List comprehension in Python provides a compact way of creating lists. The same technique can be applied to break a list into chunks. It’s readable and concise, making it easy for other programmers to understand what’s happening.

Here’s an example:

def chunk_list(lst, n):
    return [lst[i:i + n] for i in range(0, len(lst), n)]

example_list = [i for i in range(50)]
chunks = chunk_list(example_list, 5)

print(chunks)

Output:

[[0, 1, 2, 3, 4], [5, 6, 7, 8, 9], ..., [45, 46, 47, 48, 49]]

This code snippet demonstrates the use of list comprehension to create a new list that contains sub-lists, each with a length determined by n. This approach is highly readable and is typically faster than a loop-based method.

Method 3: Using NumPy’s array_split Function

If you’re working within the ecosystem of scientific computing in Python, NumPy’s array_split function is an optimal way to divide a list into evenly or almost evenly sized chunks. NumPy is designed for high-performance array operations and is well-suited for this task.

Here’s an example:

import numpy as np

example_list = np.arange(50)
chunks = np.array_split(example_list, 10)

print(chunks)

Output:

[array([0, 1, 2, 3, 4]), ..., array([45, 46, 47, 48, 49])]

This code utilizes NumPy’s np.array_split function to break an array into a specified number of chunks. Since NumPy arrays are more memory-efficient than Python lists for large data sets, this method is particularly powerful for large scale list chunking. However, it requires having NumPy installed.

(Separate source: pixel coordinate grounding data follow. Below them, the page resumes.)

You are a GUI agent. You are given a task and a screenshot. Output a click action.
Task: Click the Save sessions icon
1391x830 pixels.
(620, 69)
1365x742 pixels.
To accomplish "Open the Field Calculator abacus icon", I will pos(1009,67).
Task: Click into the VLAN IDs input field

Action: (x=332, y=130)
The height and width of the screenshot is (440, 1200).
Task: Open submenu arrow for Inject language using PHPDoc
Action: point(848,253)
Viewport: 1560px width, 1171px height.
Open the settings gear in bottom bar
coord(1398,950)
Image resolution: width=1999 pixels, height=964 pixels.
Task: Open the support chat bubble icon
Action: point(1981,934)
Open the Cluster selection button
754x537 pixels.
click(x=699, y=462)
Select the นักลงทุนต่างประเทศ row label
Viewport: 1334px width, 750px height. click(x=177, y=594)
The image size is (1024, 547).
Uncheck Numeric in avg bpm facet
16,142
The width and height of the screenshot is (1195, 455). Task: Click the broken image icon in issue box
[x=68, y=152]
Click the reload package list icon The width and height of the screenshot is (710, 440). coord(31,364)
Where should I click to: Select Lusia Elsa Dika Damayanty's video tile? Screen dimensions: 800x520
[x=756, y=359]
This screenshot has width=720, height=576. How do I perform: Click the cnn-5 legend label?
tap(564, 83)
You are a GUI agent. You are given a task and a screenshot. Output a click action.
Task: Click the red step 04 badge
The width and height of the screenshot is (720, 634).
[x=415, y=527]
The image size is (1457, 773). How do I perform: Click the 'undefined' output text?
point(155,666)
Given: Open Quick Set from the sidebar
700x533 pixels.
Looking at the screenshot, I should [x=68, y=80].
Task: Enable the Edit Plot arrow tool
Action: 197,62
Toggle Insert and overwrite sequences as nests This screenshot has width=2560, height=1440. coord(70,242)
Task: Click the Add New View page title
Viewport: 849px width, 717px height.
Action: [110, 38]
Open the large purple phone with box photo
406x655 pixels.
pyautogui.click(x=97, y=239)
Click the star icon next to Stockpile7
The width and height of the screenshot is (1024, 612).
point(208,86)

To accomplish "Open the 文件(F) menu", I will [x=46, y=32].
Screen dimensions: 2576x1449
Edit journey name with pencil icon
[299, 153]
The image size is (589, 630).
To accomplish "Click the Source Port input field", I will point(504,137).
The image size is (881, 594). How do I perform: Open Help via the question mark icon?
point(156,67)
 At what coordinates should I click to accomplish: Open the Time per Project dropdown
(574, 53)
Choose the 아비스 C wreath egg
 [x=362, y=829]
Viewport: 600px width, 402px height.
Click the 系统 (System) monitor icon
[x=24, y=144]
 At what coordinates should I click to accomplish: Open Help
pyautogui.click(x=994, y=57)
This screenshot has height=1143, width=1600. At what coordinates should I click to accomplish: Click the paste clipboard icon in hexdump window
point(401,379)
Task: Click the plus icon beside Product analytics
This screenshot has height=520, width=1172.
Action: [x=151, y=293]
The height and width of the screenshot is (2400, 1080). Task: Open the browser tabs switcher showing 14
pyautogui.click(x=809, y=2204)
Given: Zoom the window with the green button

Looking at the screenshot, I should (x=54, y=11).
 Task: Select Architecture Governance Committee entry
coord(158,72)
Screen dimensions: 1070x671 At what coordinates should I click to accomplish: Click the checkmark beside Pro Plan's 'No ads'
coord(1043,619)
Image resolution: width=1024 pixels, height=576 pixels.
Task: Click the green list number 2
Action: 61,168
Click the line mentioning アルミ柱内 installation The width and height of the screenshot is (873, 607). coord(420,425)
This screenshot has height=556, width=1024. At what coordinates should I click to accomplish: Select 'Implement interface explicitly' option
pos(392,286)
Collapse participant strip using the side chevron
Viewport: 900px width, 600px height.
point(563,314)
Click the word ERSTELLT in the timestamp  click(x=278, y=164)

Method 4: Using itertools.islice

In Python’s itertools library, the islice function is used to slice iterators in an efficient way. When breaking a large list into chunks, itertools.islice can be leveraged to perform this task without copying the list, which saves memory.

Here’s an example:

from itertools import islice

def chunk_list(iterable, n):
    it = iter(iterable)
    return iter(lambda: list(islice(it, n)), [])

example_list = [i for i in range(50)]
chunks = list(chunk_list(example_list, 5))

print(chunks)

Output:

[[0, 1, 2, 3, 4], [5, 6, 7, 8, 9], ..., [45, 46, 47, 48, 49]]

The code snippet employs the islice method from the itertools module to create an iterator that returns fixed-size chunks from the list. This iterator is then cast back into a list, retaining the advantages of lazy evaluation while being practical to use.

Bonus One-Liner Method 5: Using recursion

Recursion isn’t usually the most efficient way due to its stack usage, but it can be an elegant one-liner solution for breaking a list into chunks, especially for small to medium-sized lists.

Here’s an example:

chunk_list = lambda lst, n: [] if not lst else [lst[:n]] + chunk_list(lst[n:], n)

example_list = [i for i in range(50)]
chunks = chunk_list(example_list, 5)

print(chunks)

Output:

[[0, 1, 2, 3, 4], [5, 6, 7, 8, 9], ..., [45, 46, 47, 48, 49]]

This one-liner utilizes a recursive function to keep breaking down the list into the first n items and the remainder, appending these chunks until the list is exhausted. While concise and clever, this method may not be as clear or efficient for larger lists due to the limits of recursion.

Summary/Discussion

  • Method 1: For Loop. Simple and memory-efficient thanks to generators. May be slower for large lists.
  • Method 2: List Comprehension. Clean and concise. Generally faster but consumes more memory all at once.
  • Method 3: NumPy’s array_split. Most efficient for large data sets. Requires NumPy library.
  • Method 4: itertools.islice. Memory-efficient iterator slicing. Requires understanding of iterators and may be less intuitive.
  • Method 5: Recursion. Elegant and concise. Not suitable for large lists due to recursion depth limits and can be inefficient memory-wise.